Bundeskanzler Werner Faymann (SPÖ) und Vizekanzler Reinhold Mitterlehner (ÖVP) trafen am Dienstag Vertreter der in der Flüchtlingshilfe tätigen Nichtregierungsorganisationen (NGOs). Dabei einigte man sich auf ein Sonderbudget: 15 Millionen Euro sind für bereits erbrachte Leistungen geplant, im Budget 2016 soll automatisch ein nicht genauer genannter Betrag zur Verfügung stehen.

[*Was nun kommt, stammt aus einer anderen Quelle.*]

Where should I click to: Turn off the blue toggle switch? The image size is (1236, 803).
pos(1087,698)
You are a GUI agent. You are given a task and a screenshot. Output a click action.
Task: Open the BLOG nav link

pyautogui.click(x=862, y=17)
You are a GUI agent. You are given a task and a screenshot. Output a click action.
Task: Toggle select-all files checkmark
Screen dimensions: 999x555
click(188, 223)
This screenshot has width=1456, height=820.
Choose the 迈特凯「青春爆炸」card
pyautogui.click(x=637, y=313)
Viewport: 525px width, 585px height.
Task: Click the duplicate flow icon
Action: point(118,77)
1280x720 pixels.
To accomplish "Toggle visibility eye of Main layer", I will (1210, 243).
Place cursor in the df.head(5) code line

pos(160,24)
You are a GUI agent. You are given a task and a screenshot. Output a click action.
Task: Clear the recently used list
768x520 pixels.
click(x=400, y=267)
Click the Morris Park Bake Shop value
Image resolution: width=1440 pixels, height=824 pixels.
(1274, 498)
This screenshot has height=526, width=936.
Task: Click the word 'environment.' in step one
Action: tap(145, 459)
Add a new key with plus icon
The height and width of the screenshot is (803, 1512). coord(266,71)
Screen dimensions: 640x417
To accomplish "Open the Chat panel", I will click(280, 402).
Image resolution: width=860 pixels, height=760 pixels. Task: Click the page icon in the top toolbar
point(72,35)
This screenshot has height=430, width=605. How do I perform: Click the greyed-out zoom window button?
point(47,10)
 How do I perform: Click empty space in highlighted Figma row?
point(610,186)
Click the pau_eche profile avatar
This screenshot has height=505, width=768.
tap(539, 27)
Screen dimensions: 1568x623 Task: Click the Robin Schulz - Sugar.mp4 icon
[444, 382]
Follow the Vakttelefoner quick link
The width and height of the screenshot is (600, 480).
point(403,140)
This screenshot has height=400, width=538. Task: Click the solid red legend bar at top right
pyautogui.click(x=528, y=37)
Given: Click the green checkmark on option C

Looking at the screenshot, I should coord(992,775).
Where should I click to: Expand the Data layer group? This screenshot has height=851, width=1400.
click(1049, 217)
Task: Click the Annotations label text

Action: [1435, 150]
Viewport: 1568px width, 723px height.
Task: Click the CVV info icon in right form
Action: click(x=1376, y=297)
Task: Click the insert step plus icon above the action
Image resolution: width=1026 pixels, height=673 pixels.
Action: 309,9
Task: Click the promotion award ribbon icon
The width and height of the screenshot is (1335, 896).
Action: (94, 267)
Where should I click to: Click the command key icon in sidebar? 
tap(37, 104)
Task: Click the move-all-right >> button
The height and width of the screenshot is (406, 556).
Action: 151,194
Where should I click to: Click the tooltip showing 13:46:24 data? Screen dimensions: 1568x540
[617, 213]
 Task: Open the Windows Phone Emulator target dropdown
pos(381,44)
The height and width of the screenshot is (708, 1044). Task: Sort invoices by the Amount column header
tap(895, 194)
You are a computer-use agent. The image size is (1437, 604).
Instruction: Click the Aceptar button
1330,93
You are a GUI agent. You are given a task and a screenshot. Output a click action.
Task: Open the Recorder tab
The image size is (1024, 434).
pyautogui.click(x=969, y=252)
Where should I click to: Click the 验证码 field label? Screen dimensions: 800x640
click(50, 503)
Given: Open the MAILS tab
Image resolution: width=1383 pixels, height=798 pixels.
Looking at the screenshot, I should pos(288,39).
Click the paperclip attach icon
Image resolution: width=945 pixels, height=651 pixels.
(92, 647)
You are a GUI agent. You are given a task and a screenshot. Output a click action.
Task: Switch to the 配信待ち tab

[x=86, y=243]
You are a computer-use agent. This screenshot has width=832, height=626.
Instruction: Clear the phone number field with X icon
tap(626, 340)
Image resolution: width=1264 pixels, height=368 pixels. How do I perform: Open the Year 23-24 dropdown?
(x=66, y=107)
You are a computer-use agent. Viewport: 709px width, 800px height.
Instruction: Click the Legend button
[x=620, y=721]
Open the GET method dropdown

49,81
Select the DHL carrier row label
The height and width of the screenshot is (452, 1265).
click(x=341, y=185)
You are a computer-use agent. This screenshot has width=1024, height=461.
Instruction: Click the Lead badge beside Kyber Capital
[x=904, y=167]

Zudem sollen NGO-Mitarbeiter mehr Rechtssicherheit bekommen, indem sie als Verwaltungshelfer für das Innenministerium tätig werden. Mitarbeitern des Bundes könne als Hilfe für NGOs bis zu zwei Tage Sonderurlaub gegeben werden, hieß es. Fix umgesetzt werden soll auch das Integrationsjahr für Asylberechtigte, bei dem diese als Hilfkräfte für die NGOs tätig sind.
Bei dem Treffen waren unter anderem Rotes Kreuz, Österreichischer Samariterbund, Caritas und Diakonie vertreten. Faymann bedankte sich bei den Helfern, mit denen es wie er betont eine gute Zusammenarbeit gibt. Nun wolle man auch die finanzielle Frage ausräumen.